Building a culture of trust: Bridging the gap
TPRM will not improve unless both sides are willing to meet in the middle and work together. Creating a true partnership requires addressing the core challenges in third-party risk management directly and understanding the need for a balanced approach. Both vendors and customers must share the responsibility for the security and integrity of the information exchanged.
This means rethinking how organizations define “enough” information for trust. Not everything must be disclosed in raw form. Vendors can offer redacted summaries, attestations from credible third parties, or scoped access under NDA. Customers, meanwhile, must move beyond checkbox audits and begin aligning questions with actual risk, focusing on what truly matters instead of what is easiest to ask.
Not all controls are created equal. Only a small percentage actually protects against threats today. Customers should focus on those controls and not every control, which is a compliance exercise instead of a security practice. A deep dive into critical security areas, such as incident response protocols, vendor access controls, and data encryption standards, will have a much more meaningful impact than combing through irrelevant, blanket requirements.

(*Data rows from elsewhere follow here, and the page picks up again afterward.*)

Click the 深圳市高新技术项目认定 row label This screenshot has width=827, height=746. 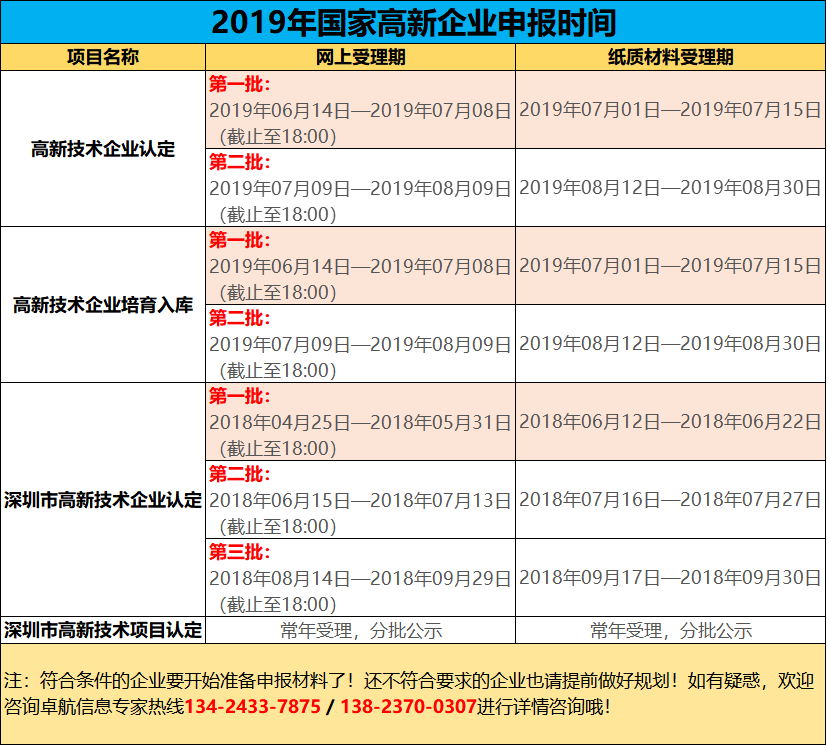tap(104, 629)
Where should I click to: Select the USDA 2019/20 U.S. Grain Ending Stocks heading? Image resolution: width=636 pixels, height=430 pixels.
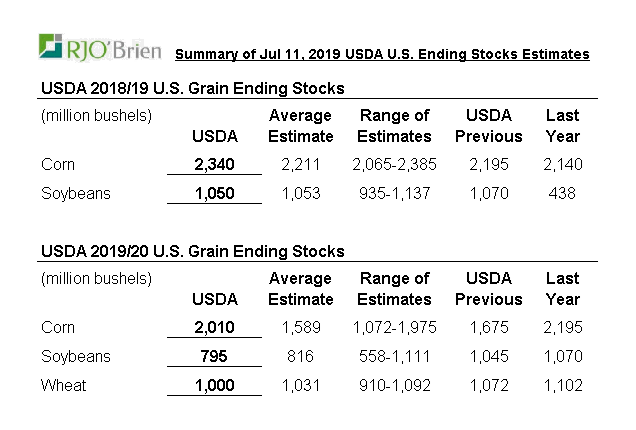(x=192, y=251)
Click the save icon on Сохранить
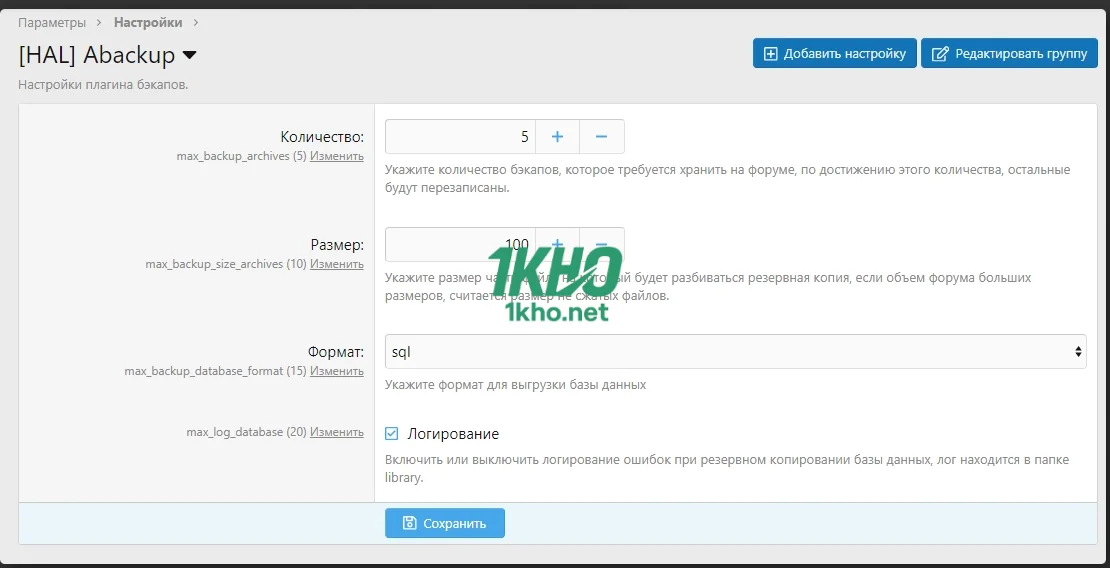 409,523
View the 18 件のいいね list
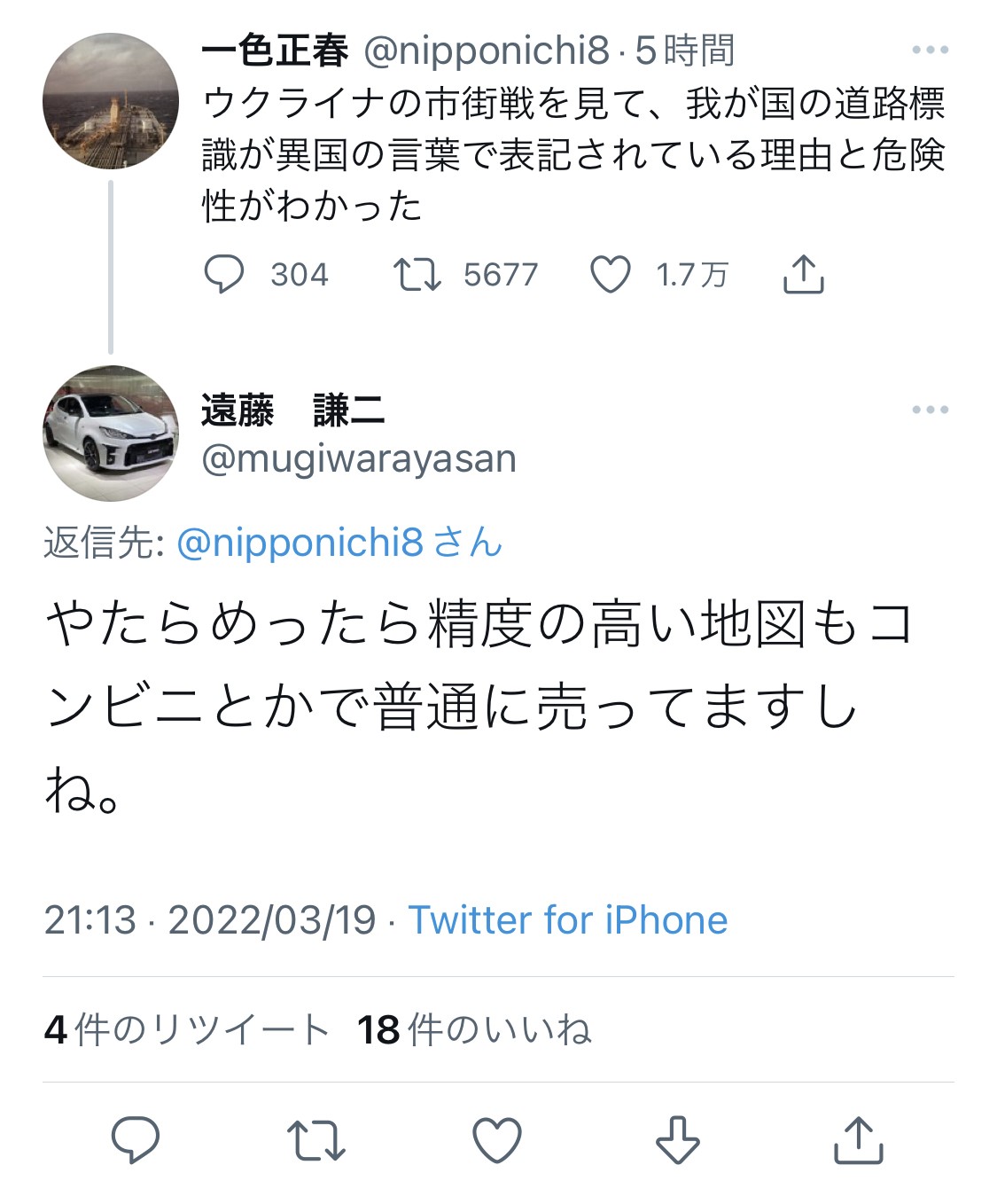This screenshot has height=1204, width=997. (x=474, y=1030)
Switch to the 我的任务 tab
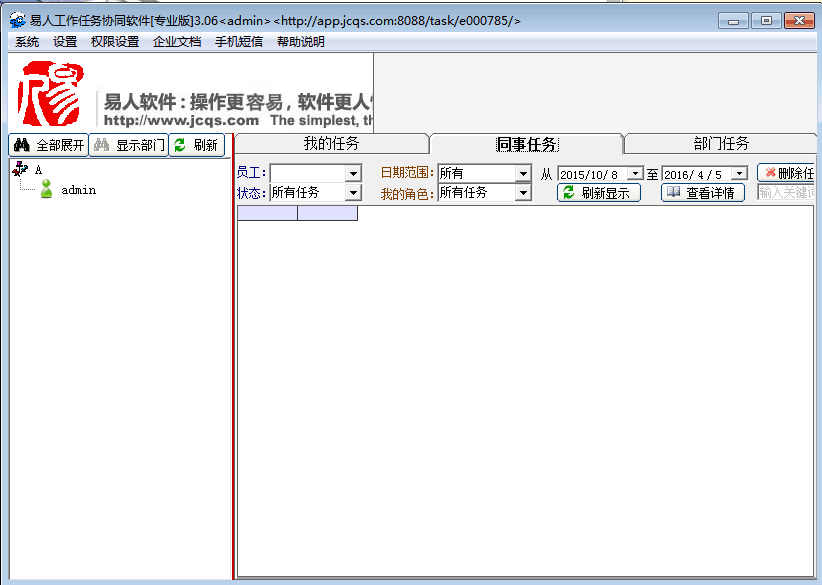The image size is (822, 585). click(x=331, y=143)
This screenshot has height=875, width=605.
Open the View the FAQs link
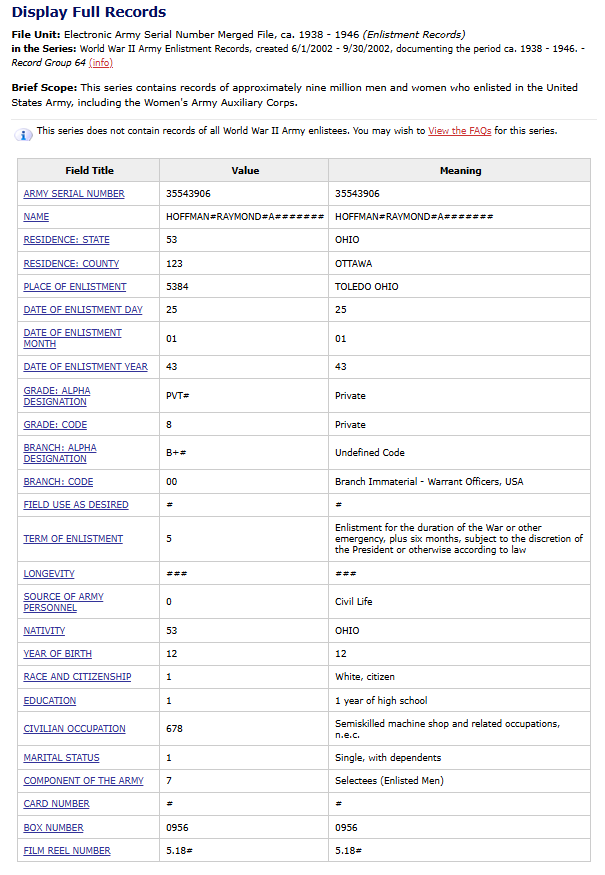pyautogui.click(x=459, y=131)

Standardization can also help. Frameworks like HITRUST offer a common language to reduce back-and-forth. By adopting a unified third-party risk management framework, vendors and customers can reduce complexity and avoid unnecessary friction. Frameworks and certifications like HITRUST set clear, actionable security standards that help organizations move beyond the guesswork of ad-hoc risk management practices.
But the real unlock is cultural: mutual respect, shared goals, and clear expectations. When vendors and customers collaborate — not compete — on risk transparency, both sides benefit. Trust is built faster, assurance is stronger, and business moves forward.
Looking ahead: Embracing partnership for a secure future
The future of TPRM isn’t more friction. It’s more partnership. As both sides work together to enhance transparency and security, TPRM will evolve into a more proactive and sustainable process.